TEXT SEGMENT:
NMPF’s proposal would modify the current Class I mover, which adds 74 cents per cwt. to the monthly average of Classes III and IV, by adjusting this amount every two years based on conditions over the prior 24 months, with the current mover remaining the floor.
Meanwhile, four Midwestern dairy groups have joined in support of a proposal, of their own and include the Dairy Business Association (DBA), Edge Dairy Farmer Cooperative, Minnesota Milk, and Nebraska State Dairy Association.
A joint press release states that their plan is “aimed at creating long-term stability in fluid milk pricing and reducing the likelihood of negative producer price differentials that cut into farmers’ revenue last year during the pandemic,” and came about after they studied options early this year.
Referred to as “Class III Plus,” the plan “aims to build upon the current pricing system, recent proposals by dairy cooperatives, and dairy farmer petitions to define a better Class I pricing system,” the group stated.
“Our proposal looks to the future. It would make lasting changes to the milk pricing system that will limit negative PPDs in the future and the possible negative effects from future crises,” DBA President Amy Penterman, a Wisconsin dairy farmer, said.
“The Class III Plus proposal would, among other things, tie the Class I (fluid) skim milk price to the Class III (cheese) skim milk price plus an adjuster and do away with advanced pricing, a cause of the negative PPDs last year. The proposal is also revenue-neutral, therefore more equitable among farmers, processors and customers.”
“The recent call by cooperatives within the National Milk Producers Federation for an emergency FMMO hearing includes a proposal that improves a few components of the current pricing structure, but largely focuses on the short term and revenue that farmers did not earn in 2020,” the four groups said.
In the week ending April 17, 60,400 dairy cows were sent to slaughter, down 100 from the previous week and 7,400 or 10.9% less than that week a year ago.

PROBLEM: Copy everything from "In the week" down to "a year ago." in the milk pricing text, putting "milk cows" in place of "dairy cows".

DATA FOR REVIEW:
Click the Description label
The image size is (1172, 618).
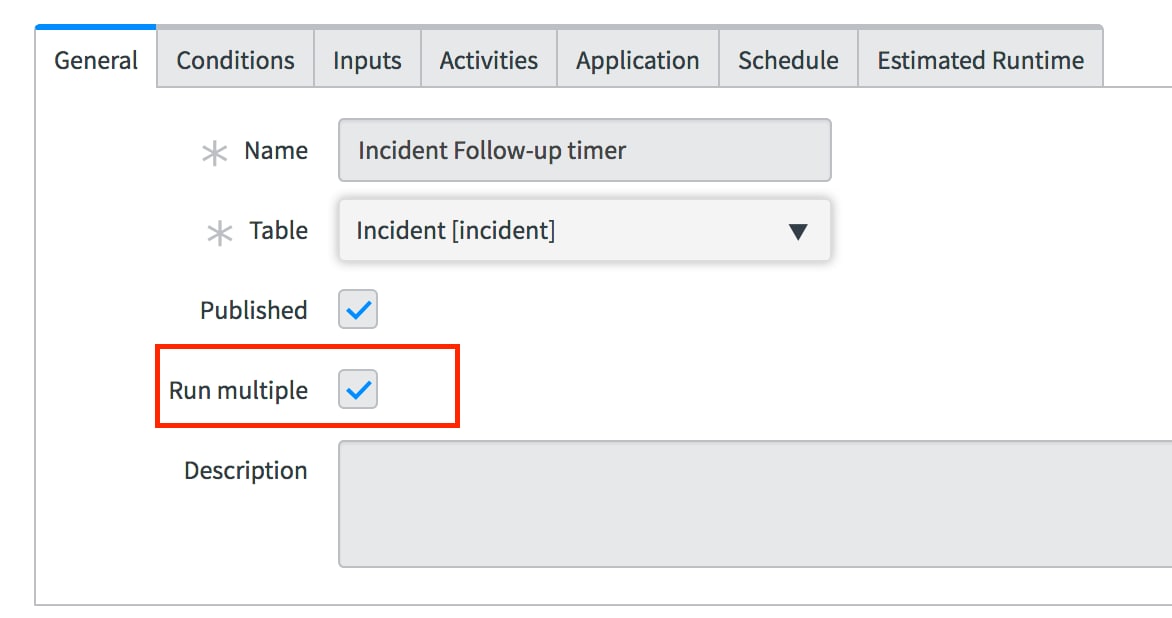246,471
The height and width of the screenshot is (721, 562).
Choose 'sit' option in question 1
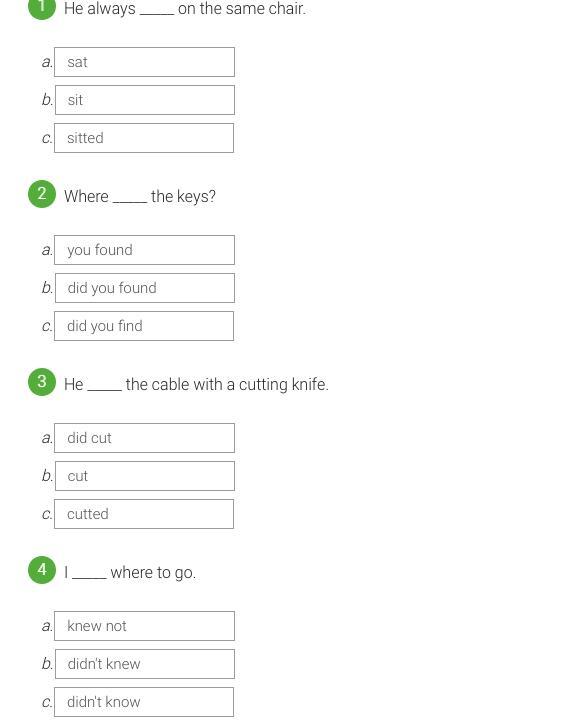[x=145, y=100]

YOUR SOLUTION:
In the week ending April 17, 60,400 milk cows were sent to slaughter, down 100 from the previous week and 7,400 or 10.9% less than that week a year ago.